— start —
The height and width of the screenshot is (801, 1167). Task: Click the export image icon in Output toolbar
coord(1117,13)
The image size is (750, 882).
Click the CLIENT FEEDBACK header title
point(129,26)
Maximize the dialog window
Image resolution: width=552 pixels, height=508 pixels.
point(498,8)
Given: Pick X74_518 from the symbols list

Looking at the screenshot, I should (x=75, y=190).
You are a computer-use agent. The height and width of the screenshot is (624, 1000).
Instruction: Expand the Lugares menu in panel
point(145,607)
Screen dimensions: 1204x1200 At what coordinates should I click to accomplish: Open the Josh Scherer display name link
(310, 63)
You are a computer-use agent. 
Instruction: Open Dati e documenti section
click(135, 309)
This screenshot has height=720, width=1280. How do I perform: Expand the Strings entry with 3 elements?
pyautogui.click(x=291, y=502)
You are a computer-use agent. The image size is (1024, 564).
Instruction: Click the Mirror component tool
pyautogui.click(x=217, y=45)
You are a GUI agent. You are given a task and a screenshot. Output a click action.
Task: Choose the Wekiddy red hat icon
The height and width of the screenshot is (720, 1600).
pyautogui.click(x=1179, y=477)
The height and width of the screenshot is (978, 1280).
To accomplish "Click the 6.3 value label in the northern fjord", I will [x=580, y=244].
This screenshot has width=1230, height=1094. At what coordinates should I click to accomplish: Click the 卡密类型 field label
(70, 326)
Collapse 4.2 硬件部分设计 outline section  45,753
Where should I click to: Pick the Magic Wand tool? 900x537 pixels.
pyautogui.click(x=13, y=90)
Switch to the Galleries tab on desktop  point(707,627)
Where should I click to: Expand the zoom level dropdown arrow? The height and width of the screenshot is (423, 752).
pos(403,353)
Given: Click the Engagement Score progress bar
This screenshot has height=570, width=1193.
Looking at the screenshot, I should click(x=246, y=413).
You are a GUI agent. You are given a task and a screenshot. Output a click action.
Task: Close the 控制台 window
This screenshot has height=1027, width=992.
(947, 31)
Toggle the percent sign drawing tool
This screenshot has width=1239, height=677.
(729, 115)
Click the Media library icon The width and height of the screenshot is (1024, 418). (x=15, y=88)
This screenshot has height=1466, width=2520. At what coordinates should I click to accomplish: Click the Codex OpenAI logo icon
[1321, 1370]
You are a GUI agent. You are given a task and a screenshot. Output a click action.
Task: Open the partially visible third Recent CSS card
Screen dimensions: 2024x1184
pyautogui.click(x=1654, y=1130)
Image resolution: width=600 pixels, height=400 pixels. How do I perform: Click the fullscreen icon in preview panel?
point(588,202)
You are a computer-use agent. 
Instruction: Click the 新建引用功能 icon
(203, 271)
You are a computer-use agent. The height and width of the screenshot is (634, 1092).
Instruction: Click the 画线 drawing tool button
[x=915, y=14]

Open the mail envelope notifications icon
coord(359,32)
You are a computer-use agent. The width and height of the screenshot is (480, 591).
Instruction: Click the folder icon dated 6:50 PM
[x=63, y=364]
— end —
-- Exercise prompt --
Rewrite every row above with "computer-use agent" changed to "desktop assistant" and everything else left as it is.

-- Written reply --
The height and width of the screenshot is (801, 1167). Task: Click the export image icon in Output toolbar
coord(1117,13)
The image size is (750, 882).
Click the CLIENT FEEDBACK header title
point(129,26)
Maximize the dialog window
Image resolution: width=552 pixels, height=508 pixels.
point(498,8)
Given: Pick X74_518 from the symbols list

Looking at the screenshot, I should (x=75, y=190).
You are a desktop assistant. The height and width of the screenshot is (624, 1000).
Instruction: Expand the Lugares menu in panel
point(145,607)
Screen dimensions: 1204x1200 At what coordinates should I click to accomplish: Open the Josh Scherer display name link
(310, 63)
You are a desktop assistant. 
Instruction: Open Dati e documenti section
click(135, 309)
This screenshot has height=720, width=1280. How do I perform: Expand the Strings entry with 3 elements?
pyautogui.click(x=291, y=502)
You are a desktop assistant. The image size is (1024, 564).
Instruction: Click the Mirror component tool
pyautogui.click(x=217, y=45)
You are a GUI agent. You are given a task and a screenshot. Output a click action.
Task: Choose the Wekiddy red hat icon
The height and width of the screenshot is (720, 1600).
pyautogui.click(x=1179, y=477)
The height and width of the screenshot is (978, 1280).
To accomplish "Click the 6.3 value label in the northern fjord", I will [x=580, y=244].
This screenshot has width=1230, height=1094. At what coordinates should I click to accomplish: Click the 卡密类型 field label
(70, 326)
Collapse 4.2 硬件部分设计 outline section  45,753
Where should I click to: Pick the Magic Wand tool? 900x537 pixels.
pyautogui.click(x=13, y=90)
Switch to the Galleries tab on desktop  point(707,627)
Where should I click to: Expand the zoom level dropdown arrow? The height and width of the screenshot is (423, 752).
pos(403,353)
Given: Click the Engagement Score progress bar
This screenshot has height=570, width=1193.
Looking at the screenshot, I should click(x=246, y=413).
You are a GUI agent. You are given a task and a screenshot. Output a click action.
Task: Close the 控制台 window
This screenshot has height=1027, width=992.
(947, 31)
Toggle the percent sign drawing tool
This screenshot has width=1239, height=677.
(729, 115)
Click the Media library icon The width and height of the screenshot is (1024, 418). (x=15, y=88)
This screenshot has height=1466, width=2520. At what coordinates should I click to accomplish: Click the Codex OpenAI logo icon
[1321, 1370]
You are a GUI agent. You are given a task and a screenshot. Output a click action.
Task: Open the partially visible third Recent CSS card
Screen dimensions: 2024x1184
pyautogui.click(x=1654, y=1130)
Image resolution: width=600 pixels, height=400 pixels. How do I perform: Click the fullscreen icon in preview panel?
point(588,202)
You are a desktop assistant. 
Instruction: Click the 新建引用功能 icon
(203, 271)
You are a desktop assistant. The height and width of the screenshot is (634, 1092).
Instruction: Click the 画线 drawing tool button
[x=915, y=14]

Open the mail envelope notifications icon
coord(359,32)
You are a desktop assistant. The width and height of the screenshot is (480, 591).
Instruction: Click the folder icon dated 6:50 PM
[x=63, y=364]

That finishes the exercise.